From http://www.coffeelint.org/#options :
It seems you have to generate a configuration file, tweaking the following option.
max_line_length This rule imposes a maximum line length on your code.
Python's style guide does a good job explaining why you might want to
limit the length of your lines, though this is a matter of taste.
Lines can be no longer than eighty characters by default.
default level: error
It also seems you have to call coffeelint with your configuration file:
From : http://www.coffeelint.org/#usage
coffeelint -f coffeelint.json application.coffee
You probably have to find in your dotfile where the coffeelint invocation is done, and add the configuration file with the -f option there.
You don't have to pass the config file explicitly. Here are the user docs for CoffeeLint. You should either create a ~/coffeelint.json file or create a coffeelint.json in the root of your project.
In all project parts (5 different repos now) we currently have .coffeelint.json file, that is not the proper name for coffeelint, if you want it to pick config file automatically.
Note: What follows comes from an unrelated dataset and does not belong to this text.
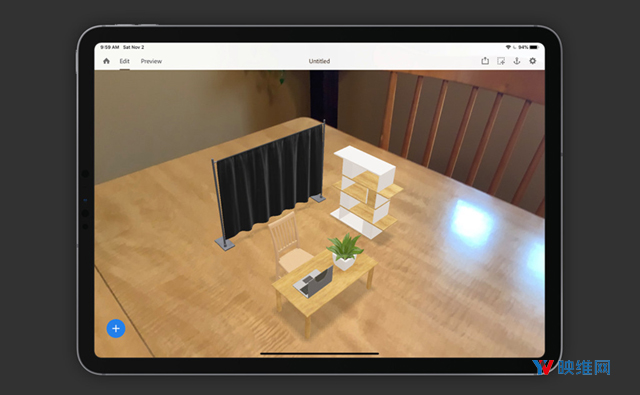Switch to the Preview tab
Screen dimensions: 640x395
pyautogui.click(x=151, y=61)
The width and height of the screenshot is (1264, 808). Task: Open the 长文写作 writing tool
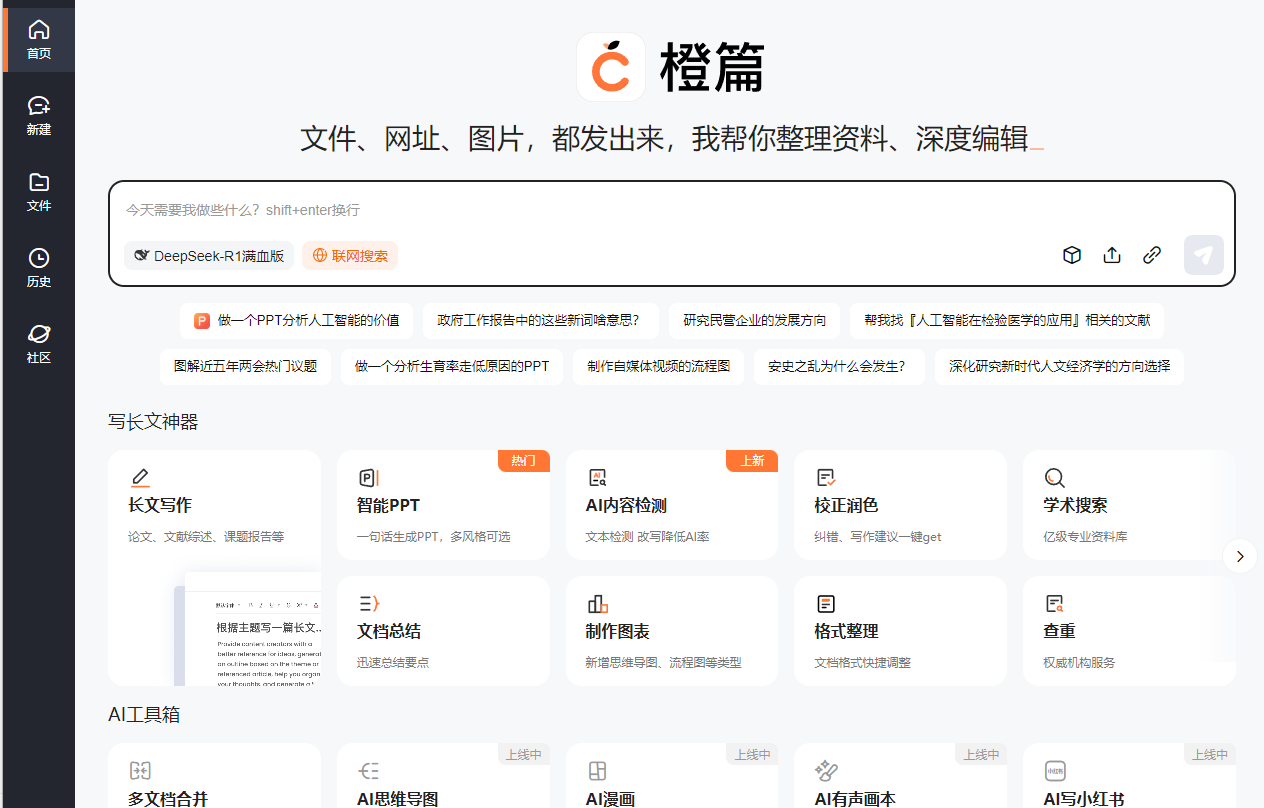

Current .coffeelint.json is used on TravisCI when checking code and is invoked with -f option, as it turned out. So I my case I have two ways to fix weird behaviour (that is intended behaviour, actually):
Copy one of the configs from 5 related repos to ~/coffeelint.json, so that coffeelint will use it automatically when vim will check file on save (but this will not do if some repos will have different configs, however, this solution does not require any changes to repos).
Create copy of each config file in each repository (so I'll have both .coffeelint.json and coffeelint.json in each repo) and add the newly added one to .gitignore, so that team members will not see it in their editors. This option is also inappropriate and looks ugly, cause I have to add 5 changes and 5 commits.
It seems that guys from the team decided to name coffeelint config file not properly in order to hide it visually in code editors. Solution cost me nerves, so, probably, I'll reconfigure everything properly and will rename configs to default names.
It would be nice if coffeelint supported multiple config files with levels of priority, but this is not possible now.